* Texte
● ● ● ●

61Dans les observations participantes filmées, je fais partie du système à observer lorsque j’adopte un point de vue emic (avec entre autres comme marqueur, la présence de ma voix dans les films) et a contrario etic, lorsque je m’extrais du groupe observé. L’intérêt de ces co-reflexions pour la chercheuse et formatrice (attachée de recherche) en travail social, c’est que chacun-e puisse jouer un rôle dans la construction de savoirs élaborés ensemble (Girardot-Pennors, 2020). Dit autrement, par le dispositif mis en place notamment avec les autoconfrontations croisées, c’est proposer un espace de réappropriation pour construire du commun dans une « anthropologie partagée » (Rouch, 1968).
62Les productions culturelles résultent des échanges menés en amont avec les enquêté-e-s, de leurs récits et gestes pendant les prises de vues ainsi que de leurs commentaires lors des autoconfrontations collectives des séquences filmées et des photographies. Ce sont des réflexions collectives produites tout au long du processus iconographique. Tous les choix partagés et quelquefois discutés, voire débattus, « s’expriment à travers des codes et conventions de construction éminemment datés et situés socialement » (Conord & Papinot, 2023), que ce soit auprès de la culture des métiers en travail social ou plus spécifiquement sur les accompagnements éducatifs de parcours migratoire ou de transition, dans la France contemporaine.

● ● ● ●

* Travail à faire
1. Reproduisez fidèlement le passage du texte qui s'ouvre sur les mots contenant « 62Les productions culturelles » et se clôt sur « la France contemporaine. ».
2. Répondez aux questions suivantes d'après le texte :
(a) Quel marqueur signale, dans les films, l'adoption d'un point de vue emic ?
(b) Quelle expression le texte reprend-il à Rouch (1968) ?
(c) Selon la citation de Conord & Papinot (2023), à travers quoi s'expriment les choix partagés ?
Servez-vous uniquement du texte pour répondre.

* Lignes fournies
● ● ● ●

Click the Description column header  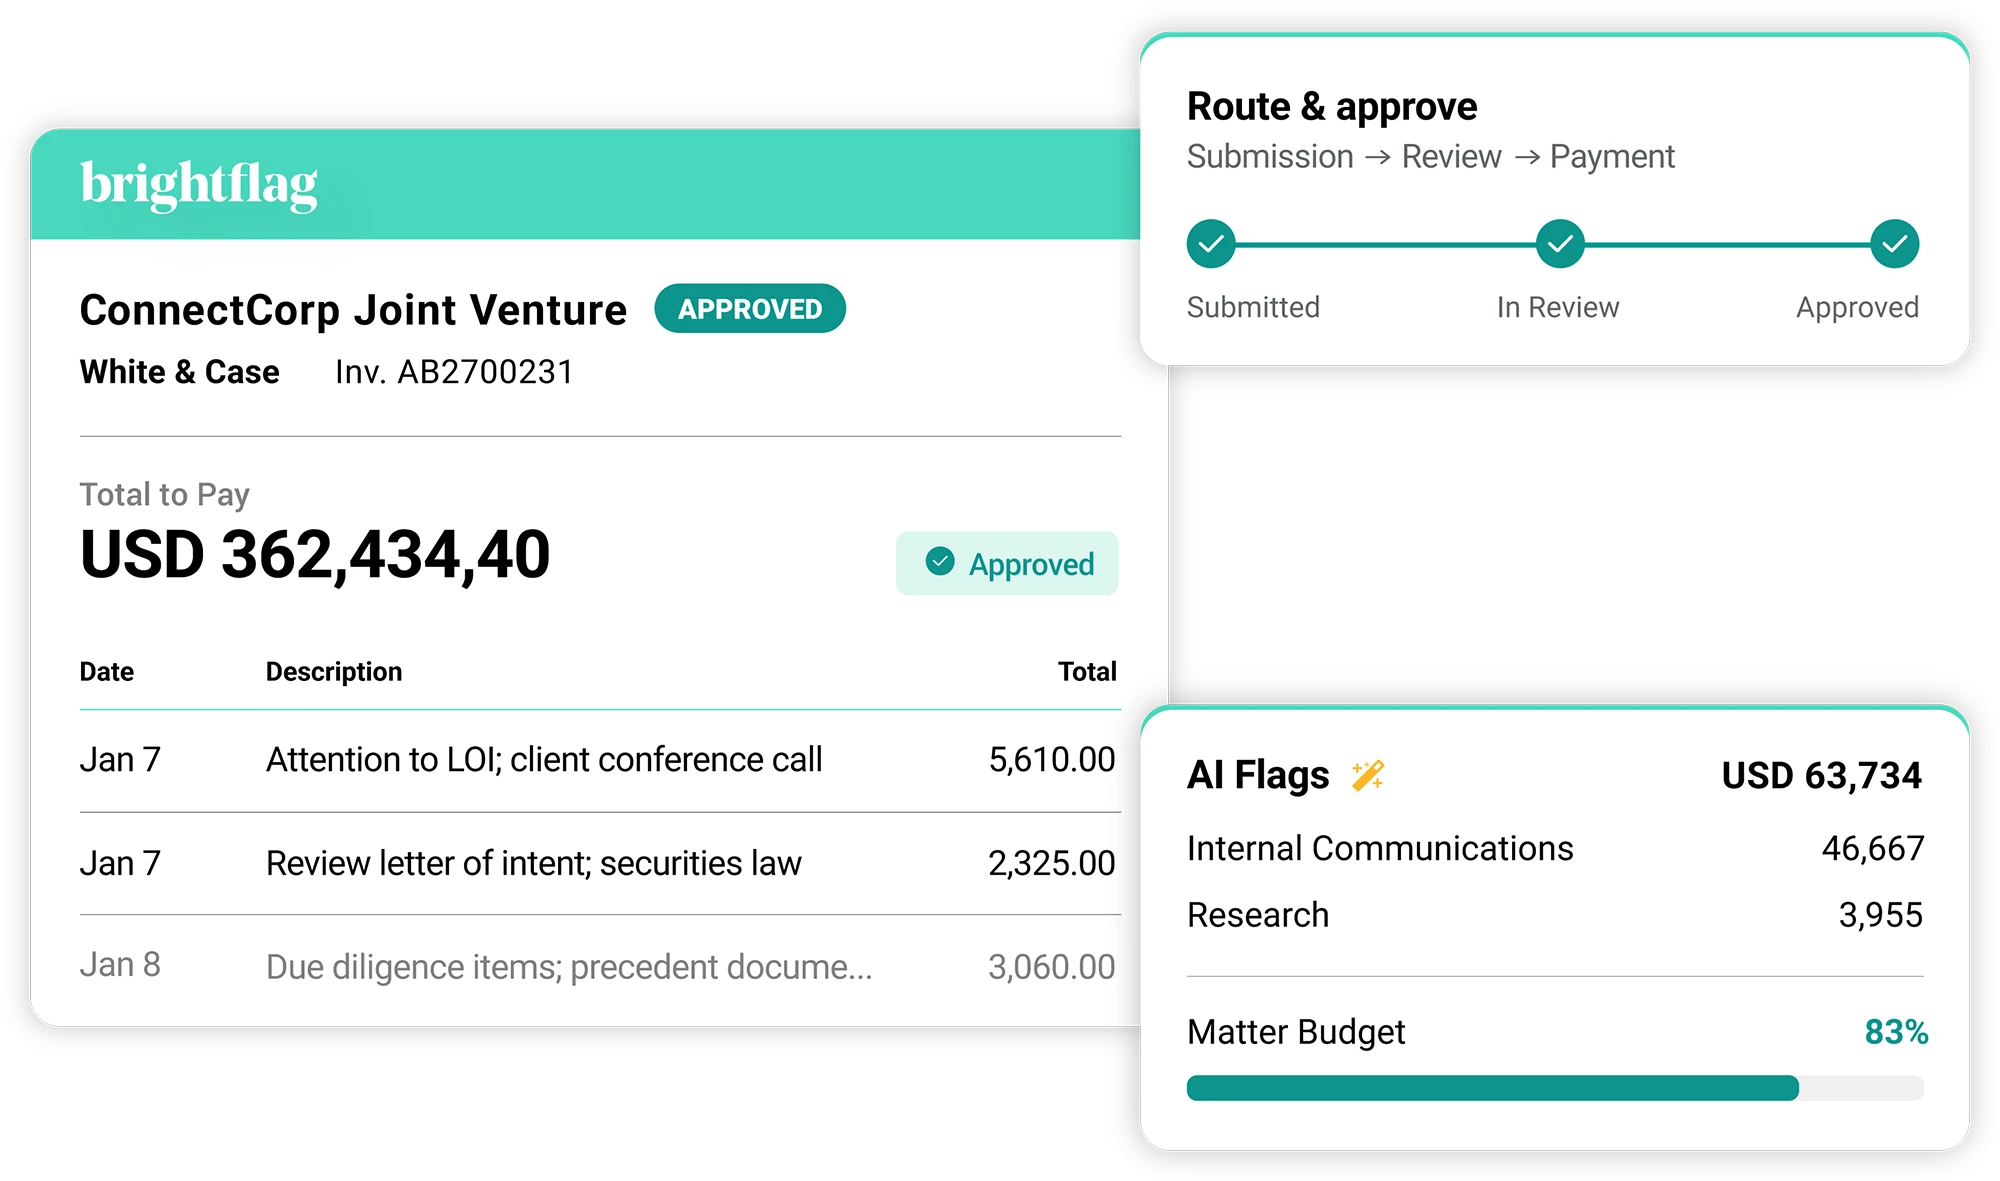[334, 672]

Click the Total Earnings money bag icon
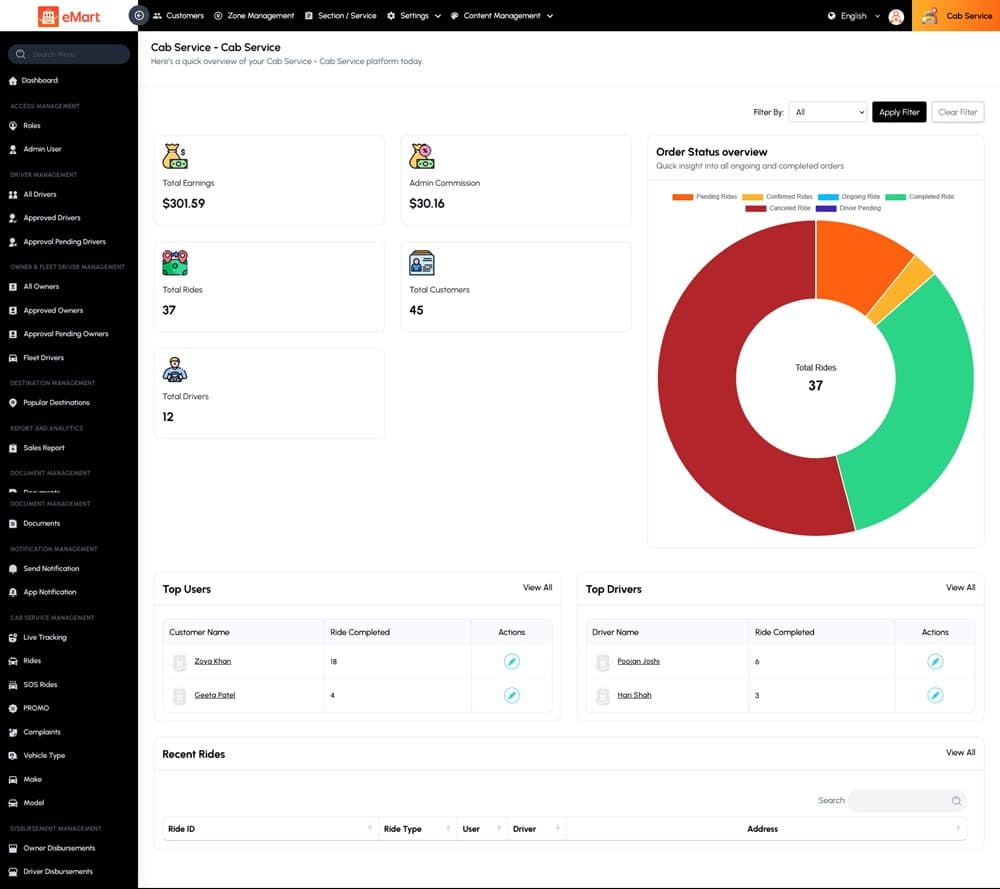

● ● ● ●

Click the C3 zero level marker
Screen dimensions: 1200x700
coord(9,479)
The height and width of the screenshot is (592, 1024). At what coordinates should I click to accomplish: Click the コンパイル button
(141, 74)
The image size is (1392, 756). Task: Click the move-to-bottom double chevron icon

● ● ● ●

* Réponses attendues
1.
62Les productions culturelles résultent des échanges menés en amont avec les enquêté-e-s, de leurs récits et gestes pendant les prises de vues ainsi que de leurs commentaires lors des autoconfrontations collectives des séquences filmées et des photographies. Ce sont des réflexions collectives produites tout au long du processus iconographique. Tous les choix partagés et quelquefois discutés, voire débattus, « s’expriment à travers des codes et conventions de construction éminemment datés et situés socialement » (Conord & Papinot, 2023), que ce soit auprès de la culture des métiers en travail social ou plus spécifiquement sur les accompagnements éducatifs de parcours migratoire ou de transition, dans la France contemporaine.

2.
(a) La présence de sa voix dans les films.
(b) « anthropologie partagée ».
(c) À travers des codes et conventions de construction éminemment datés et situés socialement.